Alfred Rwabugahya - Operations Manager at the Uganda Plastic Manufacturers and Recyclers Association (UPMRA)

“The truth is that any weight of plastics from one micron can be recycled but the focus on carrier bags is obscuring the bigger issue, which touches on policy and its impact on investment decisions. How do manufacturers decide whether to invest in recycling lines when they don’t know if a ban will be placed on the industry?"
 

Alison Lewis - South African Professor of Chemical Engineering

“Waste has come to mean something that is outmoded and outdated that consumes land, resources and energy and something that we have to rethink."
 

Emil Walter Haury - Archaeologist

“Whichever way one views the mounds [of waste], as garbage piles to avoid, or as symbols of a way of life, they...are the features more productive of information than any others."
 

Dr Angela Murray - Pioneer of the Roads to Riches project, at Birmingham University.

“Waste was traditionally seen as a problem, something negative, that we didn’t want. However, I think nowadays people are beginning to see it as an opportunity and potentially as a revenue stream."
 

Barry Sheerman - MP - Co-Chair, Associate Parliamentary Sustainable Resource Group

“As an industry, waste management is just beginning to assert itself as an important part of the environmental agenda, shrugging off negative public perceptions which have seen it labelled as ‘dirty’ and ‘unskilled’. It is an industry that young people should be excited to become involved with. The variety of opportunities within the sector mean that it can appeal to a huge pool of talent, if it can successfully position itself as the place to be for those in search of skilled, long-term employment."
 

Kathy Marks & Daniel Howden - “The World’s Dump” The Independent UK

“Hundreds of millions of tiny plastic pellets, or nurdles — the raw materials for the plastic industry — are lost or spilled every year, working their way into the sea. These pollutants act as chemical sponges attracting man-made chemicals such as hydrocarbons and the pesticide DDT. They then enter the food chain. What goes into the ocean goes into these animals and onto your dinner plate. It’s that simple."
 

Daniel Hoornweg - Professor and Jeff Boyce Research Chair, University of Ontario Institute of Technology

“Honestly, I don’t see waste disposal as a huge environmental problem in itself. But it’s the easiest way to see how the environment is being affected by our lifestyles overall."
 

Adam Minter - Journalist who has recently published his book Junkyard Planet which reveals how the billion-dollar global recycling trade works.

“I see waste as a raw material and a way to make a living and to grow a business."
 

R. Buckminster Fuller - was a neo-futuristic architect, systems theorist, author, designer and inventor. (1895–1983)
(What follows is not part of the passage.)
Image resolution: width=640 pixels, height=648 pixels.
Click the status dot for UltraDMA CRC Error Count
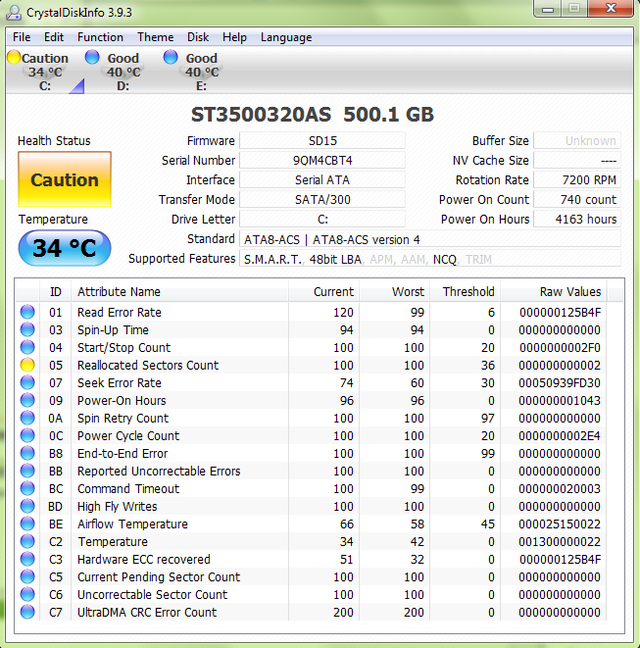28,612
“Resources we are not harvesting. We allow them to disperse because we’ve been ignorant of their value."
 

Theodore Roosevelt - 26th President of the United States of America

“To waste, to destroy, our natural resources, to skin and exhaust the land instead of using it so as to increase its usefulness, will result in undermining in the days of our children the very prosperity which we ought by right to hand down to them amplified."